EOCO CLEARS AIR ON REPORTED ARREST OF SPRINGFIELD ENERGY CEO IN DUBAI, REVEALS ACTIVE INVESTIGATIONS
Anti-Graft Agency Denies Inaction, Confirms Two Probes Involving Company Amidst $90M Fraud Allegations

The Economic and Organised Crime Office (EOCO) has broken its silence on reports surrounding Springfield Energy CEO Kevin Okyere’s alleged arrest in Dubai, clarifying that it has two active investigations into the company and dismissing claims of its inaction as “false.”
The clarification comes in response to a report by online outlet Novareport which claimed EOCO failed to act on a petition alleging fraud involving the energy firm.
In an official statement, EOCO refuted these claims, revealing for the first time the scope of its ongoing probes. “Contrary to the claims made by Novareport, EOCO has two active investigations involving Springfield Energy,” the statement from the Head of Public Affairs said. “The first is a petition against Springfield Energy, and the second is an explosive case between BOST and Springfield Energy.”
The agency also took the opportunity to outline its core operational principle, stating, “It is the policy directive of the leadership of EOCO that investigations must precede arrest and not the reverse.”
EOCO emphasized that the case between the Bulk Oil Storage and Transportation Company Limited (BOST) and Springfield Energy is a high-priority matter due to its “direct impact on BOST’s finances and the broader Ghanaian economy.”
While expressing regret that Novareport did not seek clarification before publishing, EOCO assured the public of its commitment to “investigating and prosecuting economic and organised crimes in Ghana.”

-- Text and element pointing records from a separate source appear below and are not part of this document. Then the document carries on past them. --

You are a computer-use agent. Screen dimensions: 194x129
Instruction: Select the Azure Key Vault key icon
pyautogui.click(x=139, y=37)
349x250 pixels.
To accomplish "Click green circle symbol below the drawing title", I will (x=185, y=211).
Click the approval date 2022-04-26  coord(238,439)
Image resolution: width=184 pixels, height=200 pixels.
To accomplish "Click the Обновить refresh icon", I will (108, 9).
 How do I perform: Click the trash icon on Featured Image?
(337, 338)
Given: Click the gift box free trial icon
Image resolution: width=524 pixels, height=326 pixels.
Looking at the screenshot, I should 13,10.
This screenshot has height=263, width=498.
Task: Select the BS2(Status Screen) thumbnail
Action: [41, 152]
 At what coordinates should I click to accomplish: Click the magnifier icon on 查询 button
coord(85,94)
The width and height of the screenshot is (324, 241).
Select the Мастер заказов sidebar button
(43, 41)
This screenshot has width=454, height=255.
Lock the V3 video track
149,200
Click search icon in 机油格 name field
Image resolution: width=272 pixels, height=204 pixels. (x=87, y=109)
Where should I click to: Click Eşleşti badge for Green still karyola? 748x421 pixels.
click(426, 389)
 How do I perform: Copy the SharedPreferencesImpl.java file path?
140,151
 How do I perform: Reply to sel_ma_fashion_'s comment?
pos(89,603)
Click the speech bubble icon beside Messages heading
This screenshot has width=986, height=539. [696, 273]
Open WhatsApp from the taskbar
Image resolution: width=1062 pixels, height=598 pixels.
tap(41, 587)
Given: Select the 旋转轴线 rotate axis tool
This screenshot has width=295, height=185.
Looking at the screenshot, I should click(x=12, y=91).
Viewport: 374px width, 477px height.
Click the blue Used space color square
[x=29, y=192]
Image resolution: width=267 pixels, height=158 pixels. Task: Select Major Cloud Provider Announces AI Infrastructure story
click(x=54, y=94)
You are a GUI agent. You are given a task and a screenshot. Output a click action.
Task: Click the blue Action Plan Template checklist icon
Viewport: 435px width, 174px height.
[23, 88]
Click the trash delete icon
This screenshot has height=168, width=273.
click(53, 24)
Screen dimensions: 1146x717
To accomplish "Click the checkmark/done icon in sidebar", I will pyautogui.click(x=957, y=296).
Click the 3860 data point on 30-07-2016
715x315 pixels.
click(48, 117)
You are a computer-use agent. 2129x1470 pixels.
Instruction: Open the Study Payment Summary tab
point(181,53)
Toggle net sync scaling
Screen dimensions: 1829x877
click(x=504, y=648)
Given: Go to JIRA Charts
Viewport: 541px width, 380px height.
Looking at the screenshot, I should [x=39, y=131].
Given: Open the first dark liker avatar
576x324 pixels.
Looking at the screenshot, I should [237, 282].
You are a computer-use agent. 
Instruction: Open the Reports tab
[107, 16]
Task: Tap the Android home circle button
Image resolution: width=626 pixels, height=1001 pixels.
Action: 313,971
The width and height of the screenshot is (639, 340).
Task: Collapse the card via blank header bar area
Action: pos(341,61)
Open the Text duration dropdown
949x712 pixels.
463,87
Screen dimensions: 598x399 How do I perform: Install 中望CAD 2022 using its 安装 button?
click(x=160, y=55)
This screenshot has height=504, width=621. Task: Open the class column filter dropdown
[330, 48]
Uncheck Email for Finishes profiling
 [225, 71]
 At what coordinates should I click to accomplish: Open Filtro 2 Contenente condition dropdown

Background of the Allegations
The EOCO statement follows circulating reports that Kevin Okyere was arrested in Dubai after his passport was flagged upon entry for a meeting with Russian energy giant Lukoil. The alleged arrest was linked to an unresolved arbitration notice and a civil enforcement request related to serious fraud allegations.
The claims, estimated to involve between $90 million and $94 million, originate from a petition filed in May 2025 by Swiss oil company Petraco. The petition accuses GMP Energy, a company associated with Springfield, of diverting proceeds from crude-oil liftings and failing to meet reconciliation obligations.
Specific disputes include over $30 million in petroleum sales where GMP allegedly received full payment from BOST but did not remit the funds to Petraco, as well as a $50 million loan from a $100 million facility meant for a project that was reportedly not viable.